ASIE – Cette nuit-là, j’ai compris que voulais soit mourir, soit continuer à vivre, mais ailleurs, sous une autre identité. C’était aussi douloureux qu’un accouchement ou un décès. Toute la ville connaissait le culte passionnel qu’Ivan Tanev vouait aux jeunes filles vierges. Je savais que Vera ne pouvait pas le lui avoir dit car d’une part elle ne le savait pas, et d’autre part elle aurait tout de suite deviné ce qui se serait ensuivi. J’ai toujours su que mon père était informateur des services secrets, car sans ça personne ne m’aurait autorisée à étudier trois langues et à compléter mes études à l’étranger. Je m’appelle Ognemira Ilieva Orlinova. Je travaille pour une compagnie d’assurances. J’ai mon propre appartement au centre de Sofia, j’ai une voiture de fonction et un compte en banque bien fourni. J’ai quarante-sept ans et je m’appelle Ognemira. Tout le monde dit que c’est un très joli prénom. Un de mes collègues l’a même choisi pour sa fille. L’année dernière, j’ai adopté une petite Bulgare âgée de sept ans. Je tenais beaucoup à ce que ce soit une Bulgare de souche. Je l’ai fait baptiser sous le prénom Dobrica.
Une fois, ma fille m’a demandé: «maman, je me souviens pas avoir été dans ton ventre?». Oui, je lui ai répondu, je ne t’ai jamais portée dans mon ventre, mais je t’ai portée dans mon cœur pendant très longtemps, et ça, c’est beaucoup plus important.
Je ne suis pas retournée chez moi depuis cette époque, en fait même depuis les funérailles de mon père. Peu après l’incident, maman l’a retrouvé dans la cave. Il s’était pendu. Ici, je me suis fait de nouveaux amis, une nouvelle identité. Ici, personne ne sait que je suis turque.
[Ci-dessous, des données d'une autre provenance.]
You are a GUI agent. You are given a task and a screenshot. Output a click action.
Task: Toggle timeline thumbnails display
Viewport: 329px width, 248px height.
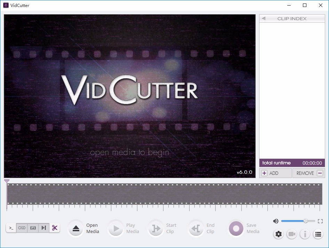[x=33, y=228]
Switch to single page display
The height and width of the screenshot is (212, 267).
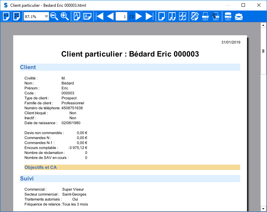pyautogui.click(x=162, y=16)
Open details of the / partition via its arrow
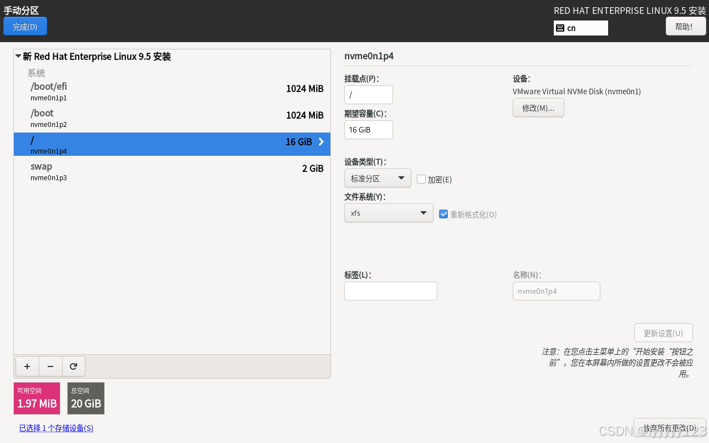709x443 pixels. click(x=321, y=142)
Je ne le révèle que maintenant. Je ne suis pas bulgare. Je suis turque. J’ai toujours eu peur de le dire. Peur parce que… Parfois, quand je me revois en pensée, je m’appelle Asie.Parfois Ognemira. Au début, je ne savais plus qui j’étais. Je me trouvais face à un vide tellement silencieux et menaçant que… C’est alors que Dobrica est entrée dans ma vie.
Je pense qu’à présent que j’ai dit la vérité, tout le monde va me renier. Tous mes amis vont me tourner le dos. Ou du moins ils vont se dire: elle n’est pas des nôtres. J’ai peur. Mais je ne peux plus continuer à vivre dans la dissimulation. Je ne devrais pas mentir à mes amis, à mes collègues, à ma fille. J’ai peur de ce qui va arriver quand ils verront le reportage auquel je participe. Quoi qu’il arrive, au moins ils connaîtront la vérité.
SCENE 19
Gjulfie frappe à la porte de Tanzile.
GJULFIE– (en turc) Je ne sais pas, Tanzile, je ne comprends pas pourquoi tout ça est arrivé, je ne vois pas quel péché nous avons pu commettre, pourquoi il fallait qu’Ali commette le pire des crimes, pourquoi il fallait que sa tombe soit ornée d’une étoile rouge au lieu d’une simple pierre, pourquoi Asie ne pourra plus avoir d’enfants, pourquoi j’ai perdu la vue!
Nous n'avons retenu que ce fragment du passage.